Assignment: This exercise asks for every record to be output again exactly.

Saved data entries

::::::::::

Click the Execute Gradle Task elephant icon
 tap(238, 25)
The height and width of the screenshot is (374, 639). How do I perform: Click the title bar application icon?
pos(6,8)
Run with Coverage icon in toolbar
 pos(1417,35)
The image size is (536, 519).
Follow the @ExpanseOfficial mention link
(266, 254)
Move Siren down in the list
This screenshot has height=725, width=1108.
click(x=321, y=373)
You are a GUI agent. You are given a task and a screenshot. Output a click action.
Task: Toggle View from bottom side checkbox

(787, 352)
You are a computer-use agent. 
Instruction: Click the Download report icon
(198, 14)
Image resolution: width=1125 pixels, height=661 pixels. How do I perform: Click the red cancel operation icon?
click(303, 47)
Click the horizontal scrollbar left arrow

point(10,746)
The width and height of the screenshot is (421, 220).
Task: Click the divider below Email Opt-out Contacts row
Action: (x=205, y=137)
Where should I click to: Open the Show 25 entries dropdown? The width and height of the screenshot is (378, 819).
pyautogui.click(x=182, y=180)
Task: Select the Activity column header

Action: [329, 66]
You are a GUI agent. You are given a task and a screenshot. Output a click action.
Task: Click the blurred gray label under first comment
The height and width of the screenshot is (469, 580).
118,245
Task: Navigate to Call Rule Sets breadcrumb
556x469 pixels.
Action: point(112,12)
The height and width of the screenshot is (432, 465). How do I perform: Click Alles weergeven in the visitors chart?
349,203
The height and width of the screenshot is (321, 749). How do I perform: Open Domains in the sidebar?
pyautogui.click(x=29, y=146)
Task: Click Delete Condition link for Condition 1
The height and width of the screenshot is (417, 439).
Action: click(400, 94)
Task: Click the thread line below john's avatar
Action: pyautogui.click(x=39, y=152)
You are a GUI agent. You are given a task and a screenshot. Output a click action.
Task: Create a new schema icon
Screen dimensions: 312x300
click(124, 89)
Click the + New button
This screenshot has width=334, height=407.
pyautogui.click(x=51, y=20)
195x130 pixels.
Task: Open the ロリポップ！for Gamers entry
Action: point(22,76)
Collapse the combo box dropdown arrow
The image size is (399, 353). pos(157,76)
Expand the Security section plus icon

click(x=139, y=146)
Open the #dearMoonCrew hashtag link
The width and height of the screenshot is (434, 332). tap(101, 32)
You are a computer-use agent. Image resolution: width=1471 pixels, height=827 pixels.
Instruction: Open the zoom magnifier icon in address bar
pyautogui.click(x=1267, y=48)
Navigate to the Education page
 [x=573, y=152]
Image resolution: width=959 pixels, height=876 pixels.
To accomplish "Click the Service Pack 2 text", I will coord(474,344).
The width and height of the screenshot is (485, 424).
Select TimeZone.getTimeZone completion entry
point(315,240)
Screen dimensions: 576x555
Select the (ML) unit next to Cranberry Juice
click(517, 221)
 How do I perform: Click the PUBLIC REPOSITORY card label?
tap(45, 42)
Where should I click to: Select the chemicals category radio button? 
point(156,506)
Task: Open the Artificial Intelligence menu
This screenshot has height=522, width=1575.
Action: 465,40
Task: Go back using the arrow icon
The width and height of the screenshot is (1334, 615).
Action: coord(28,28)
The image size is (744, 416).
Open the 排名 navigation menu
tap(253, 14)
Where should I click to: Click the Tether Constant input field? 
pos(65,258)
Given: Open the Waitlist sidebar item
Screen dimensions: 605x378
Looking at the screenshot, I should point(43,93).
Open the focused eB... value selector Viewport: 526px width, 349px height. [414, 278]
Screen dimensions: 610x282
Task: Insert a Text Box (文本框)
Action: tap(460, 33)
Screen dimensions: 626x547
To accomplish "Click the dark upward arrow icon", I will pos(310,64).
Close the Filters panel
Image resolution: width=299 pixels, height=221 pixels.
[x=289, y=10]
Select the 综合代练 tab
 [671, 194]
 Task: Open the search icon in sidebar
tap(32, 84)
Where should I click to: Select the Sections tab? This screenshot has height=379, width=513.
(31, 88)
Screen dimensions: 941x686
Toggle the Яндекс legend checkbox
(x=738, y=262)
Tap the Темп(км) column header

::::::::::

Solution to this exercise:
Click the Execute Gradle Task elephant icon
 tap(238, 25)
The height and width of the screenshot is (374, 639). How do I perform: Click the title bar application icon?
pos(6,8)
Run with Coverage icon in toolbar
 pos(1417,35)
The image size is (536, 519).
Follow the @ExpanseOfficial mention link
(266, 254)
Move Siren down in the list
This screenshot has height=725, width=1108.
click(x=321, y=373)
You are a GUI agent. You are given a task and a screenshot. Output a click action.
Task: Toggle View from bottom side checkbox

(787, 352)
You are a computer-use agent. 
Instruction: Click the Download report icon
(198, 14)
Image resolution: width=1125 pixels, height=661 pixels. How do I perform: Click the red cancel operation icon?
click(303, 47)
Click the horizontal scrollbar left arrow

point(10,746)
The width and height of the screenshot is (421, 220).
Task: Click the divider below Email Opt-out Contacts row
Action: (x=205, y=137)
Where should I click to: Open the Show 25 entries dropdown? The width and height of the screenshot is (378, 819).
pyautogui.click(x=182, y=180)
Task: Select the Activity column header

Action: [329, 66]
You are a GUI agent. You are given a task and a screenshot. Output a click action.
Task: Click the blurred gray label under first comment
The height and width of the screenshot is (469, 580).
118,245
Task: Navigate to Call Rule Sets breadcrumb
556x469 pixels.
Action: point(112,12)
The height and width of the screenshot is (432, 465). How do I perform: Click Alles weergeven in the visitors chart?
349,203
The height and width of the screenshot is (321, 749). How do I perform: Open Domains in the sidebar?
pyautogui.click(x=29, y=146)
Task: Click Delete Condition link for Condition 1
The height and width of the screenshot is (417, 439).
Action: click(400, 94)
Task: Click the thread line below john's avatar
Action: pyautogui.click(x=39, y=152)
You are a GUI agent. You are given a task and a screenshot. Output a click action.
Task: Create a new schema icon
Screen dimensions: 312x300
click(124, 89)
Click the + New button
This screenshot has width=334, height=407.
pyautogui.click(x=51, y=20)
195x130 pixels.
Task: Open the ロリポップ！for Gamers entry
Action: point(22,76)
Collapse the combo box dropdown arrow
The image size is (399, 353). pos(157,76)
Expand the Security section plus icon

click(x=139, y=146)
Open the #dearMoonCrew hashtag link
The width and height of the screenshot is (434, 332). tap(101, 32)
You are a computer-use agent. Image resolution: width=1471 pixels, height=827 pixels.
Instruction: Open the zoom magnifier icon in address bar
pyautogui.click(x=1267, y=48)
Navigate to the Education page
 [x=573, y=152]
Image resolution: width=959 pixels, height=876 pixels.
To accomplish "Click the Service Pack 2 text", I will coord(474,344).
The width and height of the screenshot is (485, 424).
Select TimeZone.getTimeZone completion entry
point(315,240)
Screen dimensions: 576x555
Select the (ML) unit next to Cranberry Juice
click(517, 221)
 How do I perform: Click the PUBLIC REPOSITORY card label?
tap(45, 42)
Where should I click to: Select the chemicals category radio button? 
point(156,506)
Task: Open the Artificial Intelligence menu
This screenshot has height=522, width=1575.
Action: 465,40
Task: Go back using the arrow icon
The width and height of the screenshot is (1334, 615).
Action: coord(28,28)
The image size is (744, 416).
Open the 排名 navigation menu
tap(253, 14)
Where should I click to: Click the Tether Constant input field? 
pos(65,258)
Given: Open the Waitlist sidebar item
Screen dimensions: 605x378
Looking at the screenshot, I should point(43,93).
Open the focused eB... value selector Viewport: 526px width, 349px height. [414, 278]
Screen dimensions: 610x282
Task: Insert a Text Box (文本框)
Action: tap(460, 33)
Screen dimensions: 626x547
To accomplish "Click the dark upward arrow icon", I will pos(310,64).
Close the Filters panel
Image resolution: width=299 pixels, height=221 pixels.
[x=289, y=10]
Select the 综合代练 tab
 [671, 194]
 Task: Open the search icon in sidebar
tap(32, 84)
Where should I click to: Select the Sections tab? This screenshot has height=379, width=513.
(31, 88)
Screen dimensions: 941x686
Toggle the Яндекс legend checkbox
(x=738, y=262)
Tap the Темп(км) column header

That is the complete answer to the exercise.